How Is Breast Reconstruction Conducted?
Direct-to-Implant Breast Reconstruction
In many cases, an immediate, single stage, reconstruction can now be performed with breast implants during breast augmentation. This is a wonderful and simple option, with often excellent results. Not everyone, however, is a good candidate for this option. Dr. Goldberg can help counsel you on whether this is a good option for you.
Tissue Expansion
In other cases, implant reconstruction is performed in two stages. A tissue expander is a deflated implant that can be placed at the time of the mastectomy. The tissue expander, a tool designed to stimulate skin growth, is placed under the skin and gradually filled with saline to stretch the skin for the implant beneath the chest muscle. These expansions can be done in the office with a needle directly into the expander. The breast skin is usually insensate, so there is no pain. The breast mound is usually restored when the implant is inserted, and the nipple is usually reconstructed later.

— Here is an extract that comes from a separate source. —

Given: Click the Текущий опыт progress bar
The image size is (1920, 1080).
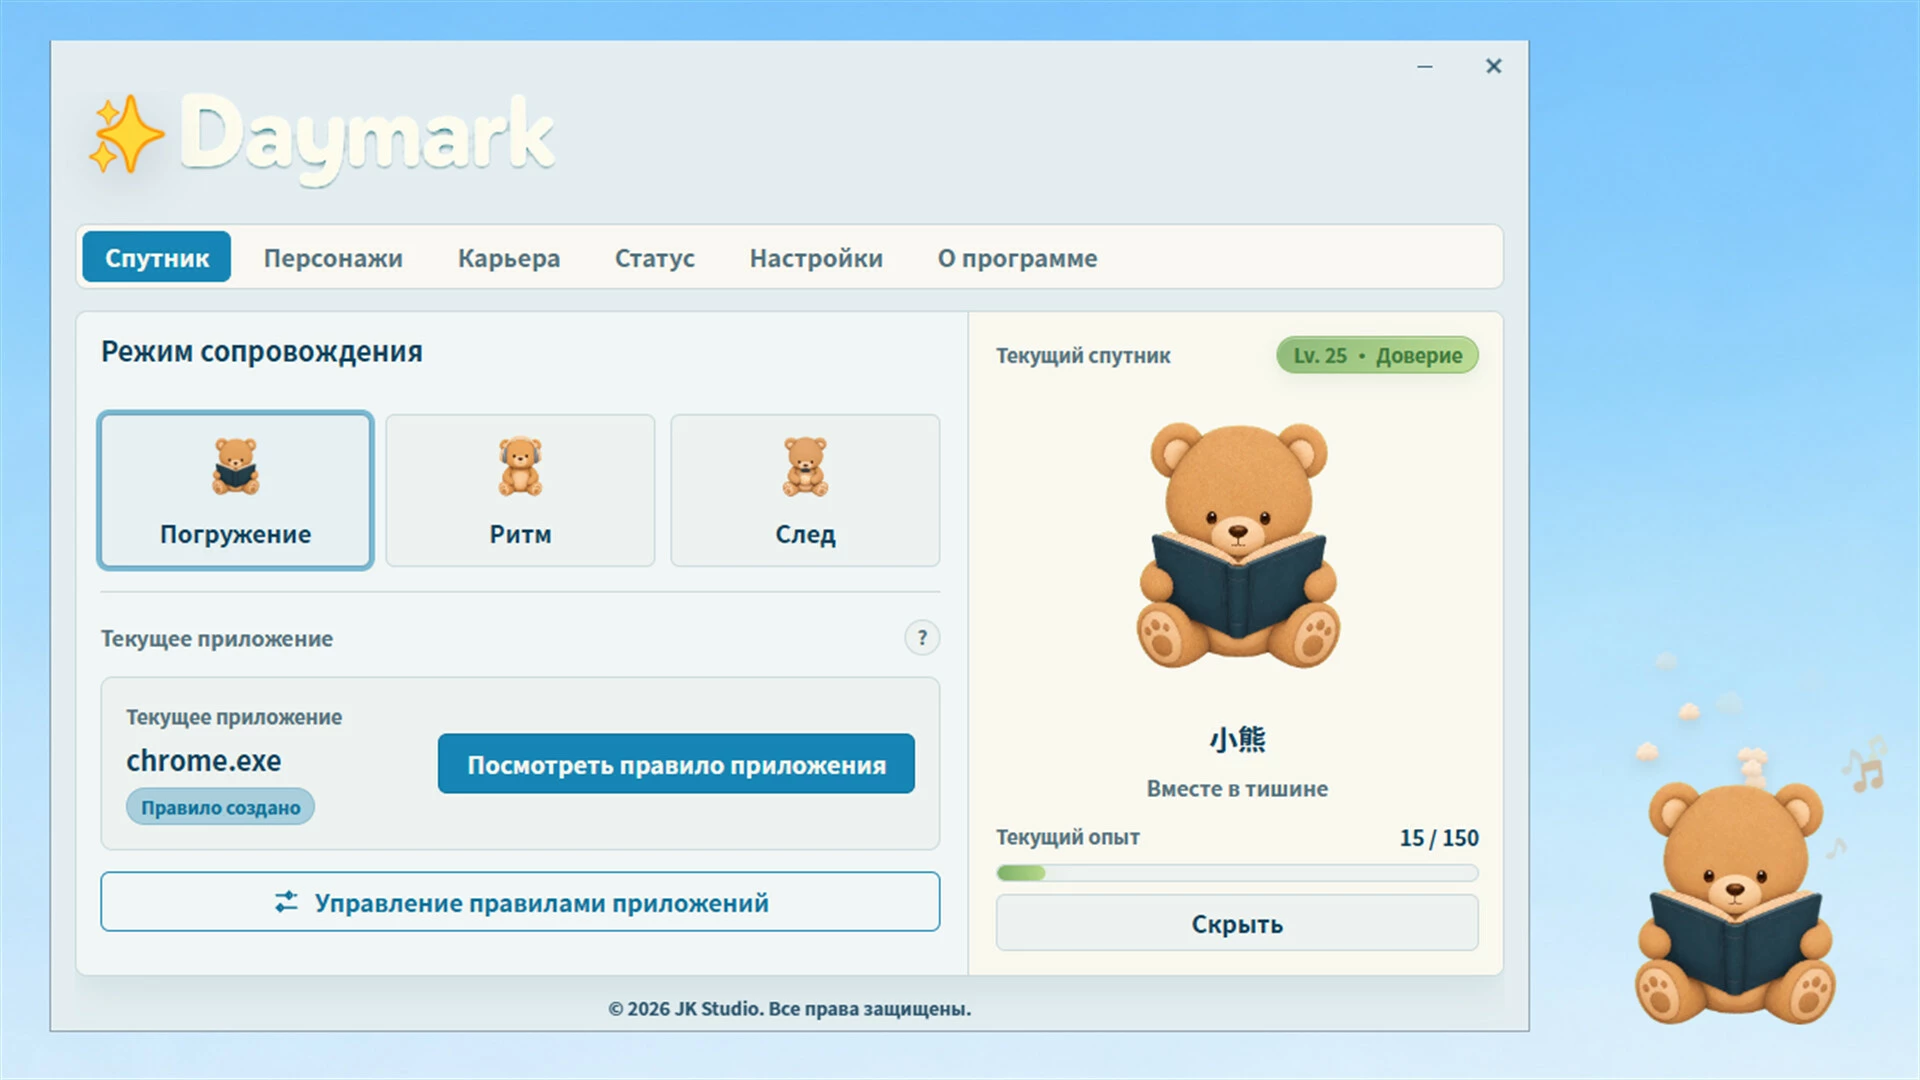Looking at the screenshot, I should tap(1237, 873).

Latissimus Dorsi Flap Breast Reconstruction
During the latissimus dorsi flap procedure, muscle from the back is tunneled under the skin to the front of the chest. The placement of the muscle creates a pocket in which the implant will sit.
Autologous (Free Flap) Breast Reconstruction
Approaches that rely on autologous methods, like the TRAM flap, are complex procedures that can take between 4-6 hours to conduct. During the TRAM flap, tissue is removed from the lower abdomen as in the tummy tuck procedure. One abdominal muscle is removed to form the base of breast mound, and the tissue — skin, fat, and/or blood vessels — is then used to reconstruct the breast.
Another type of flap is the DIEP, or deep inferior epigastric perforator. This is a type of free flap surgery, meaning that tissue and blood vessels will be cut and reattached to tissue and blood vessels in the new location on the chest. The DIEP flap, like the TRAM flap, comes from the abdomen. The difference between the TRAM and DIEP techniques is in the types of tissues being transferred. While the TRAM flap repurposes muscle, skin, and fat, the DIEP approach only utilizes the skin and fat. In cases where muscle transfer will not be necessary, a DIEP flap reconstruction may be recommended. One of the benefits of the DIEP technique is that most patients recover more quickly, as no muscle is harvested.
Revision Reconstruction
Corrective breast reconstruction, also known as a revisionary procedure, is a specialized surgery performed to refine or correct the outcome of a previous breast reconstruction, addressing both aesthetic concerns and functional issues that may arise over time. Many patients pursue revision reconstruction to enhance breast shape, size, or symmetry, especially if the initial reconstruction has changed due to factors like scar tissue, radiation therapy, aging, or implant-related complications.
In some cases, revision may involve replacing old implants with newer ones, switching from implants to natural tissue reconstruction (or vice versa), or reshaping the breast mound to achieve a more natural and balanced contour. Dr. Goldberg may also revise the nipple and areola, improve the definition of the inframammary fold, or perform fat grafting to enhance softness and projection. Every breast reconstruction journey is unique, and the revision process is carefully tailored to a patient’s anatomy, goals, and prior surgical history. The ultimate goal of revision breast reconstruction is not only to enhance the cosmetic result, but also to restore a sense of comfort and wholeness. For the right patient, revision surgery can help women feel more confident in their appearance and at ease in their own bodies after breast cancer treatment or previous surgery.